Systems Based Practice

  1. When appropriate and only with written consent from the patient, the resident will become proficient in communicating with ancillary medical providers, mental health providers, and other relevant sources of information or providers of education, structure and/or care to the patient, to establish and maintain an optimal treatment plan. In this rotation, this often involves collaboration with primary care providers and psychiatric practitioners towards clarification of diagnostics and goals of care.

Practice Based Learning

  1. The resident will utilize the best available evidence towards the care of the patients, prioritizing acute matters while learning how to critically appraise and navigate conflicting information and/or uncertainty across sessions to help guide the overall recovery of the patient.
  2. Deliberate practice informs the resident in the psychotherapy rotation.
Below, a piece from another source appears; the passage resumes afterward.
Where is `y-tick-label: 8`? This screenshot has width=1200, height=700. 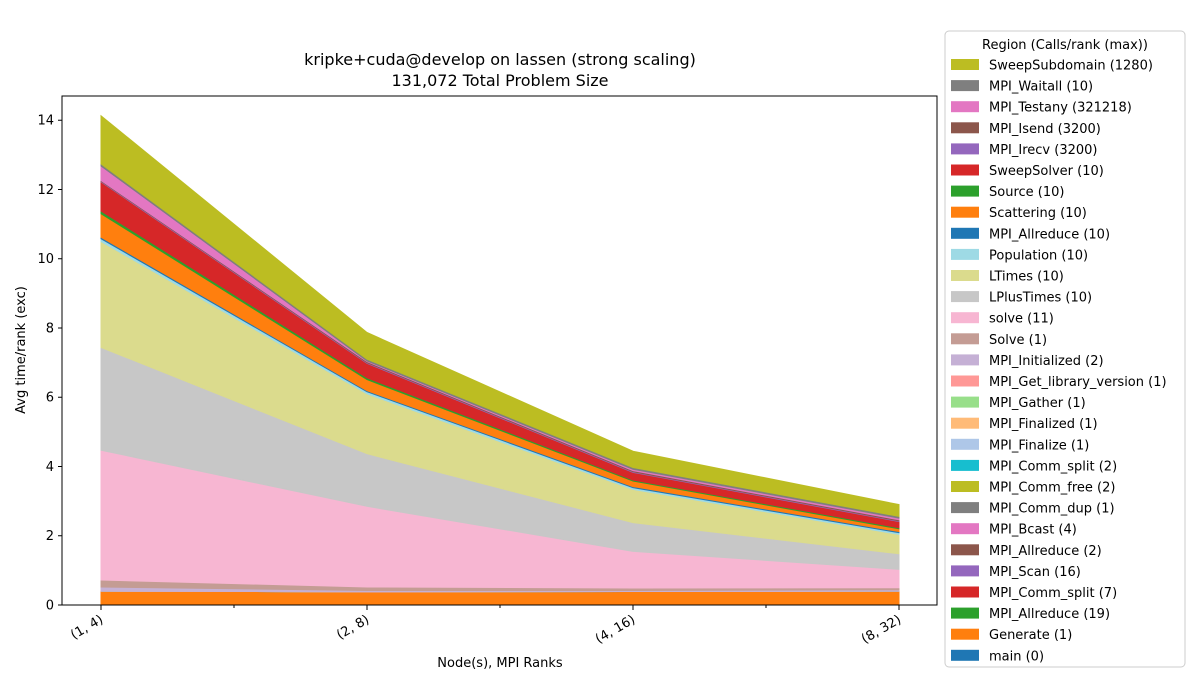
y-tick-label: 8 is located at coordinates (50, 328).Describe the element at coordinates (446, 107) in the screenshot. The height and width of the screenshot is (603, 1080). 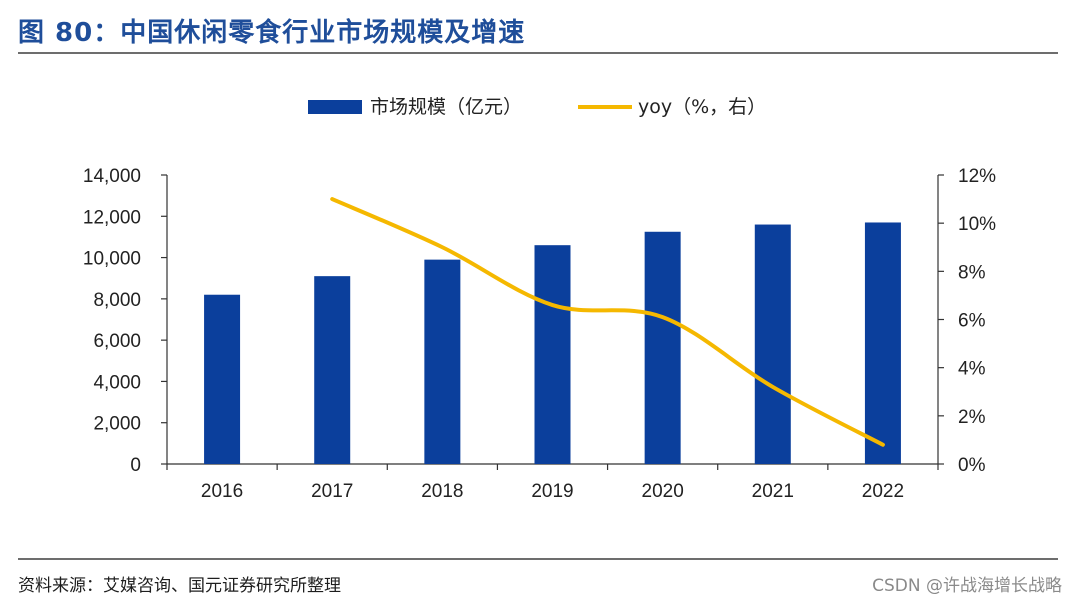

A receptive openness predicated on humility and motivation to learn will serve as the foundational impetus for analyzing, reflecting, and instituting changes in knowledge and skill towards a greater fusion of these qualities. This will be measured through progressive tracking with the supervisor of both resident and their patient’s goals, against ongoing areas of potential improvement.

Professionalism

  1. Growth in the domains of professional behavior and practical application of ethical principles in the psychotherapy rotation is achieved largely through the growing capacity of the residents to effectively manage the therapeutic frame and boundaries.
  2. The above will supplement the core expectations of any psychiatric rotation that includes professionalism in complex and stressful situations. Emphasis is placed on knowing when to seek help should professional lapses occur. This is towards the goals of addressing and improving reporting, and utilizing consultation when necessary, for improvement of outcomes.

Interpersonal and Communication Skills

  1. The PGY-4 psychotherapy rotation is uniquely positioned to significantly increase the resident’s rapport-building capacities, comfort with transference/counter-transference related assessment and skills building, and skill in addressing bias at both the macro-and-microscopic levels.
  2. Residents in this rotation find their ability to identify and align treatment goals, negotiate preferences, assess and motivate zones of proximal development, and navigate uncertainty and conflicts of interest with patients is much stronger by the end of the psychotherapy rotation.
  3. The supervisory role on this rotation encourages the principles of parallel processing, where proactive feedback and constructive criticism as seen as growth and alliance building opportunities. This is done in an environment of compassion and mutual respect. When appropriate, these qualities are escalated to the system with mindfulness towards respect, compassion, alliance building, and quality improvement.